TriageTools Wiki

Tools for partitioning and prioritizing fastq data

Brought to you by: tkonopka

TriageRegex

Triage by regular expression

The regex tool selects reads based on a regular expression. This is useful for extracting reads with special labels or simple sequence motifs.

Singe-end samples

To extract reads that contain a sequence pattern with 10 or more A nucleotides in a row, use

java -jar triagetools.jar regex --pattern "A{10,}" -i allreads.txt.gz -o myreads.txt.gz

This will create one output file myreads-hits.txt.gz that will contain reads with the desired pattern.
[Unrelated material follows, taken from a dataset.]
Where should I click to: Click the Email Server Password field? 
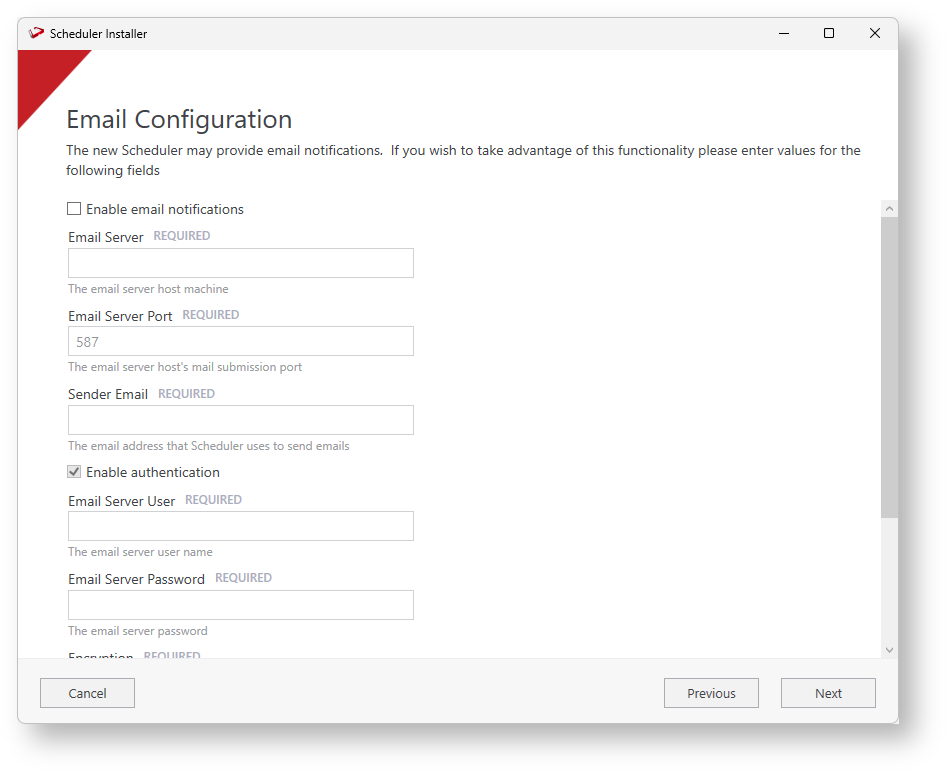[240, 605]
Note the pattern matching is not aware of sequence complementarity, so reads containing long runs of Ts will not be included in the hits output.
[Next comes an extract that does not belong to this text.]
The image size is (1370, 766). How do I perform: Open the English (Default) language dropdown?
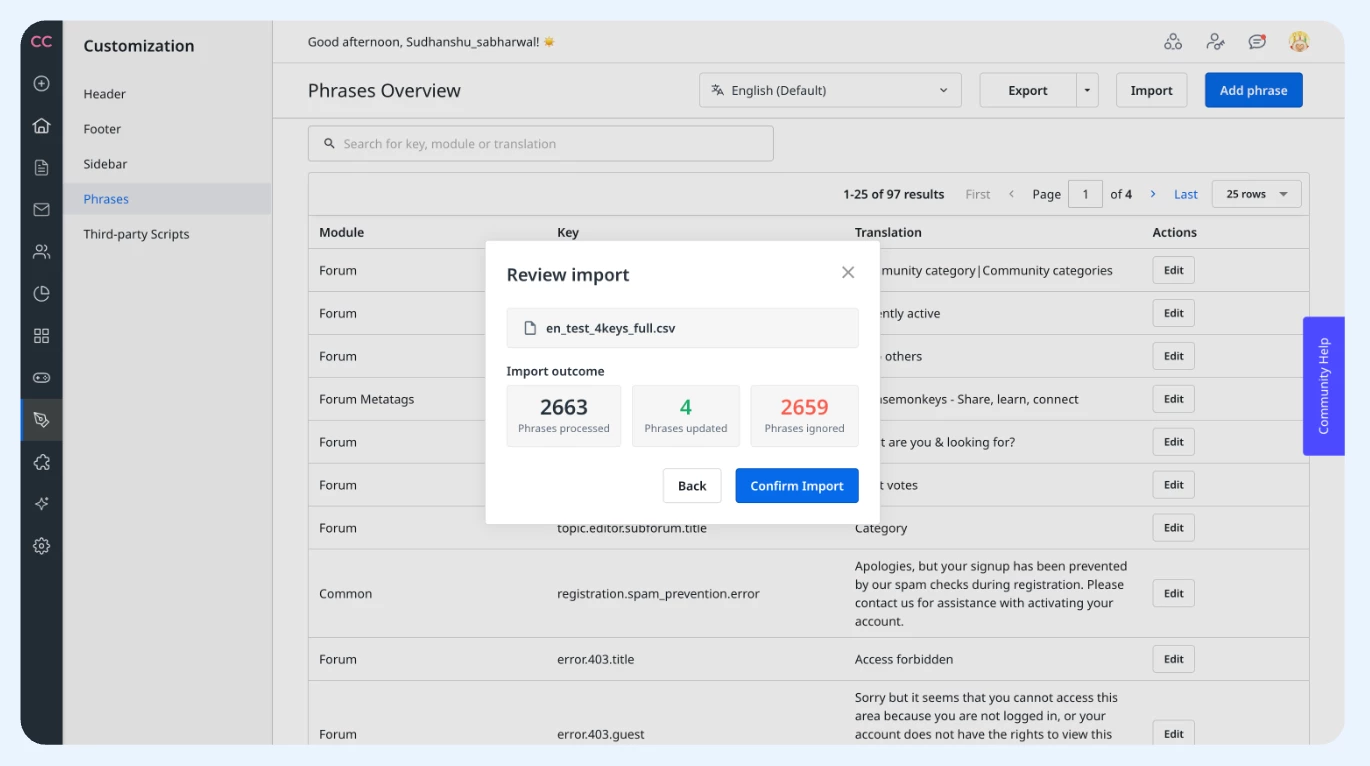(830, 90)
To obtain a full partition of the input, ie. one file with pattern-containing reads and another with the remaining reads, add the --all flag:

java -jar triagetools.jar regex --pattern "B{10,}" --all -i allreads.txt.gz -o myreads.txt.gz

Here, the pattern is changed to runs of 10 or more B. For Illumina reads, this can pick out reads with long low-quality tails requiring trimming.

Paired-end samples

Paired samples are processed with two -i and two -o flags, e.g.

java -jar triagetools.jar regex --pattern chr17 -i allreads_1.txt.gz -i allreads_2.txt.gz 
    -o myreads_1.txt.gz -o myreads_2.txt.gz

Here, the pattern is a string with a chromosome name. This can be useful for processing synthetic data in which the chromosome of origin has been encoded in the read ID.